A new online system for people to apply for Power of Attorney on behalf of others had taken 10 working days to procure, 24 days to build and code a prototype alpha system for live testing and a beta was due to go live in two months, he said. The whole project had been commissioned from a small business using the G-Cloud for around £50,000 a year, compared with a quote obtained from one large existing provider of £4m set up plus £1.8m per year
There are two reasons why the costs to deliver an IT project should drop significantly to the established normal. 1. At the tail-end of a previous disruptive innovation, 2. At the beginning of a new one.
The hype curve of innovation applies to just about any industry. A new concept is invented. It starts small and is highly specialised but creates demonstrable value to customers. Such success never goes unnoticed and demand begins to grow. That brings competition and rival proprietary solutions. To begin with, more value is created, usually at an increasing pace as different companies come up with more innovative features to compete with one another. But then a tipping point is reached and, for a short while, everything gets a bit chaotic and messy. Hidden costs emerge, problems arise, competitors get acquired and solutions are suddenly discontinued or dramatically altered. Out of the disruption comes a new demand – standardisation that allows for continuity and economies of scale. And so the market settles down into slow growth, cheaper solutions and small incremental improvements. Until a new disruption comes along.
Building traditional web sites for publishing content are at the end of 15-year innovation cycle. The standards for design and formatting of web content have become so well established that even Microsoft has just about embraced them within the latest versions of the Internet Explorer web browser. Most popular public-facing web sites now follow familiar conventions regarding navigation and page layouts. To consolidate multiple different government departmental web sites under a single umbrella gov.uk web site makes absolute sense and should save a lot of money.
Using agile approaches to software development has grown in popularity in recent years. The goal being to do ‘just enough’ design to build a working solution, and quickly tweak and iterate based on actual usage patterns rather than predicted requirements. It requires far less ‘up-front’ investment due to much shorter planning cycles and usually results in far better user adoption rates. But it doesn’t guarantee a cheaper solution over time. That will depend on the iterations and ongoing development.
Applying an agile approach to business systems is at the early stages of the innovation hype cycle. Some solutions are simply brilliant, but growth in competition means some are not. The disruption and hidden costs are yet to emerge and it’s a little early to be celebrating dramatic savings in annual operating costs. I have already seen one government project that I know is so under-costed, it will take the supplier in question into bankruptcy unless they are able to renegotiate down the line. Yes, the bigger systems integrators were insanely expensive in their quote for what was needed. But insanely cheap is a short-lived improvement.
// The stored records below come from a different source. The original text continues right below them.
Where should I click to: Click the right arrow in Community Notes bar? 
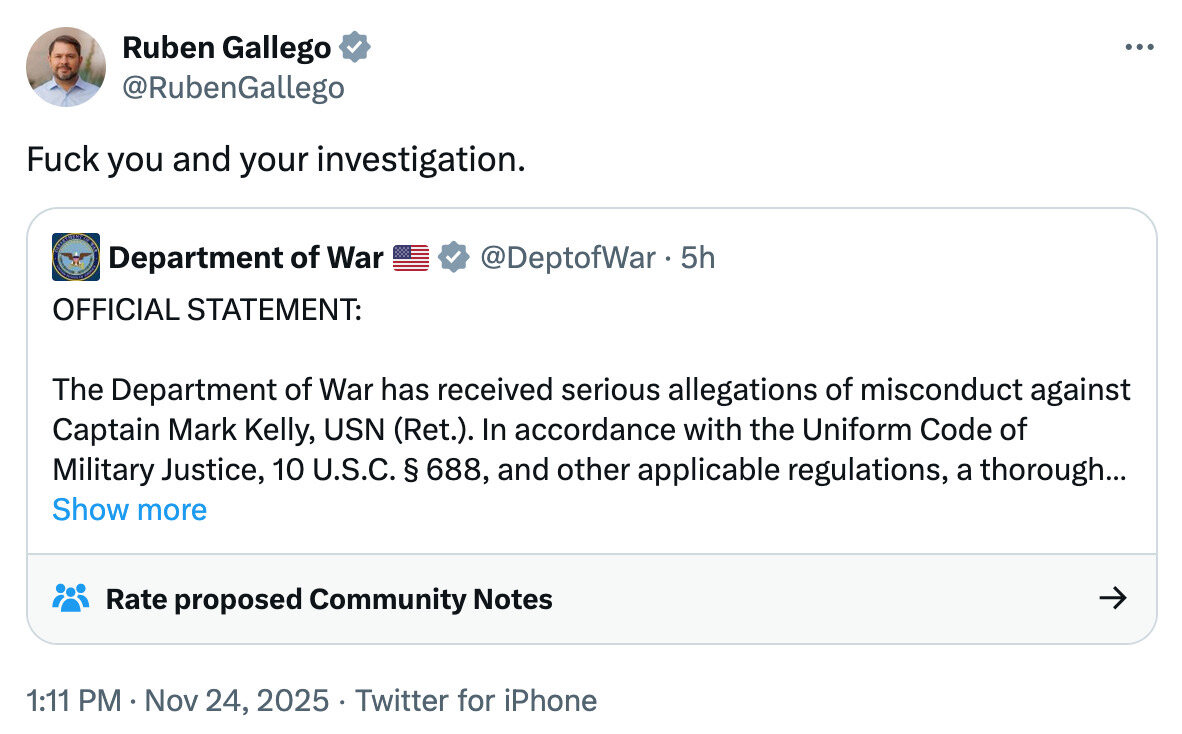(x=1112, y=598)
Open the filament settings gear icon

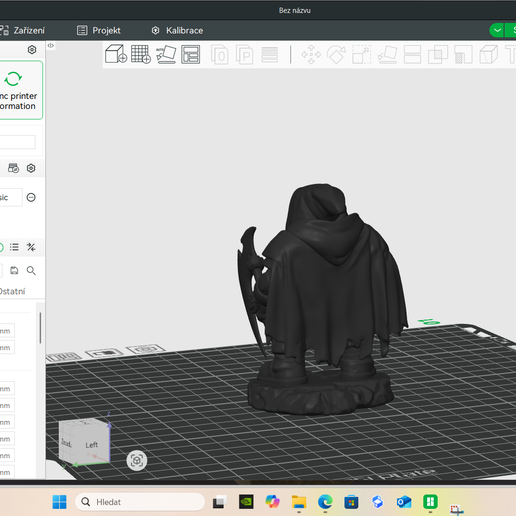[x=31, y=168]

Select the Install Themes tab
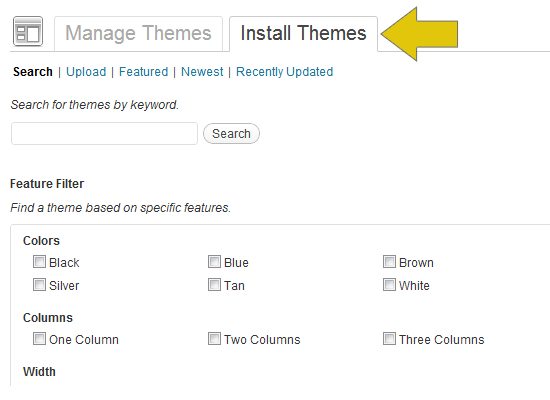[303, 34]

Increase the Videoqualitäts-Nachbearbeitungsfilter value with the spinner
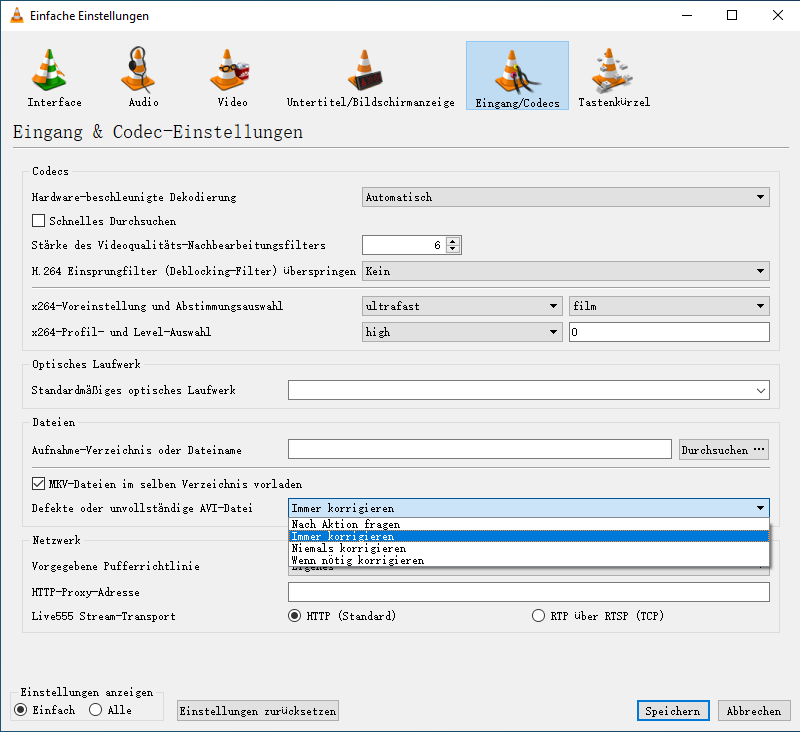coord(453,240)
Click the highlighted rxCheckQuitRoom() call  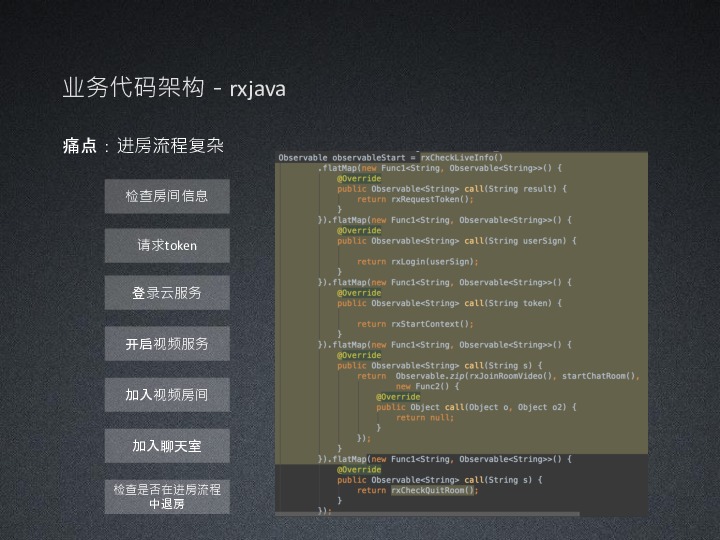pos(434,490)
A comment was made by Tom Loosemore, deputy director of the Government Digital Service (GDS) responsible for the projects quoted above:
“We don’t talk to IT departments other than to ask what legacy can offer”
That’s not a healthy comment and was not well received at the conference where it was made. Today’s IT legacy is just yesterday’s innovations gone stale. I think the GDS could look to the automotive industry for how to better embrace IT as part of doing business. The current approach may be saving a lot of money in the short term (and that’s an understandable driver in the current economic climate) but there are going to be consequences.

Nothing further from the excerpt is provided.